As founder and CEO of Creative Niche—a Toronto-based executive search, recruitment and staffing firm focused on the creative industry—I’ve seen a major evolution in employer must-haves.

It used to be that agencies or the creative departments of multinational corporations were interested in creative professionals who were just that: individuals with specialized creative skills who could deliver   work on-time and on-budget. While that’s still the case, their high-level needs have changed.

Now, employers want multi-disciplined thinkers committed to learning and keeping on top of business trends and emerging technology. You could argue that finding creative professionals with those attributes was always on their recruitment checklist, but the difference now is those characteristics have jumped to the top of the list. When we get recruitment requests from an employer, they want to know the people they’re hiring will bring the kind of fresh ideas that can drive a business forward.

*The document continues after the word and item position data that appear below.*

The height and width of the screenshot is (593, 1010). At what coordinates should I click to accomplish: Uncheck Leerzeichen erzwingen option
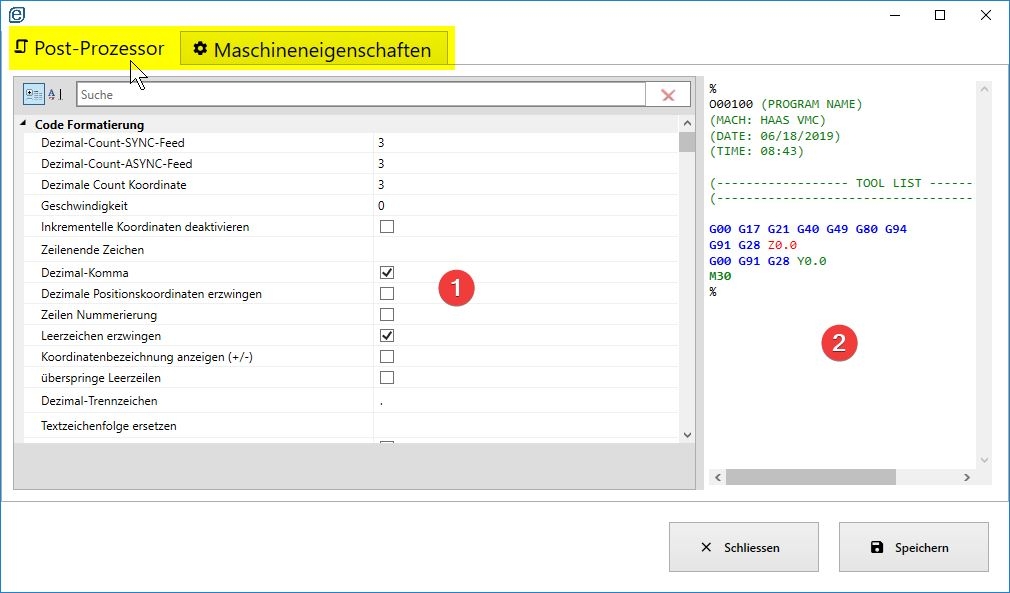click(387, 336)
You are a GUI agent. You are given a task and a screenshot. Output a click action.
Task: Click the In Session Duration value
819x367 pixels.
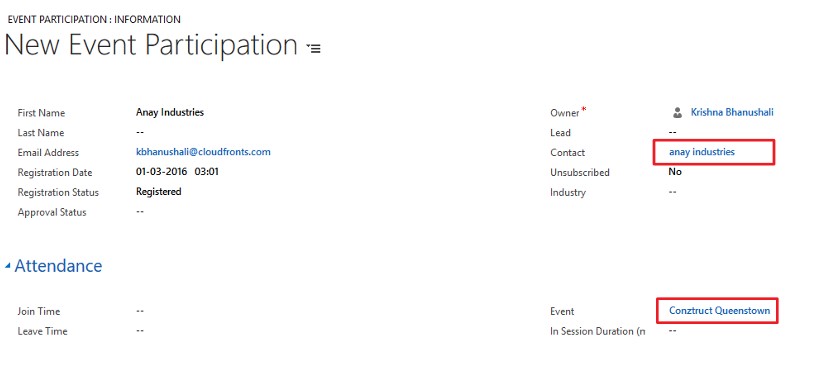[x=673, y=330]
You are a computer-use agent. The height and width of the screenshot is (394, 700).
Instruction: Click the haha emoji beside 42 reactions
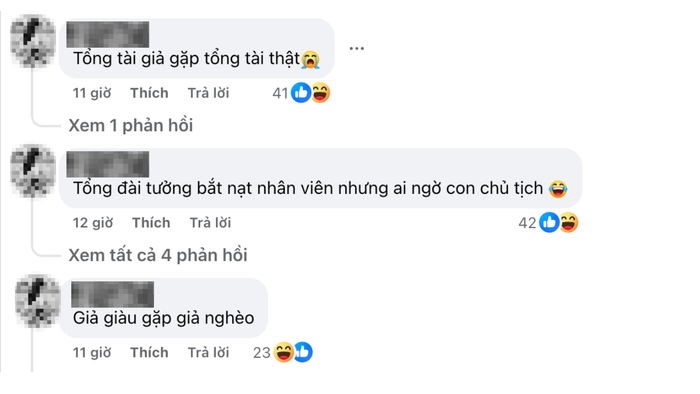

“I’m not simply referring to staying on top of updates to the Adobe Creative Suite.”

There are a couple of key reasons for that shift in priorities. First, fast-changing technology is such an integral part of the workplace for any creative professional, that the ability to stay a step ahead has become critical to an organization’s success. I’m not simply referring to staying on top of updates to the Adobe Creative Suite. I’m thinking of fundamental shifts in the creative landscape, such as the introduction of entirely new methods of analyzing and visually interpreting data—the penetration of big data is just one recent example.

Second, the creative industry has gone global. While an ad agency in Toronto would have once tapped the expertise of creative directors only in the GTA, for example, it can now source talent anywhere in the world. That’s upped the ante for firms competing to produce the best work, forcing them to become globalized in their approach—all while increasing competition among creative leaders in their own backyards.

Of course, there’s one other attribute employers want to see: the ability to think and act like CEOs. That means understanding the business goals of their organization and producing creative work that delivers strong bottom-line results.

In an era when marketing budgets continue to tighten, a little understanding of the bottom-line can go a long way in turning a good creative professional into an invaluable one in the eyes of an employer.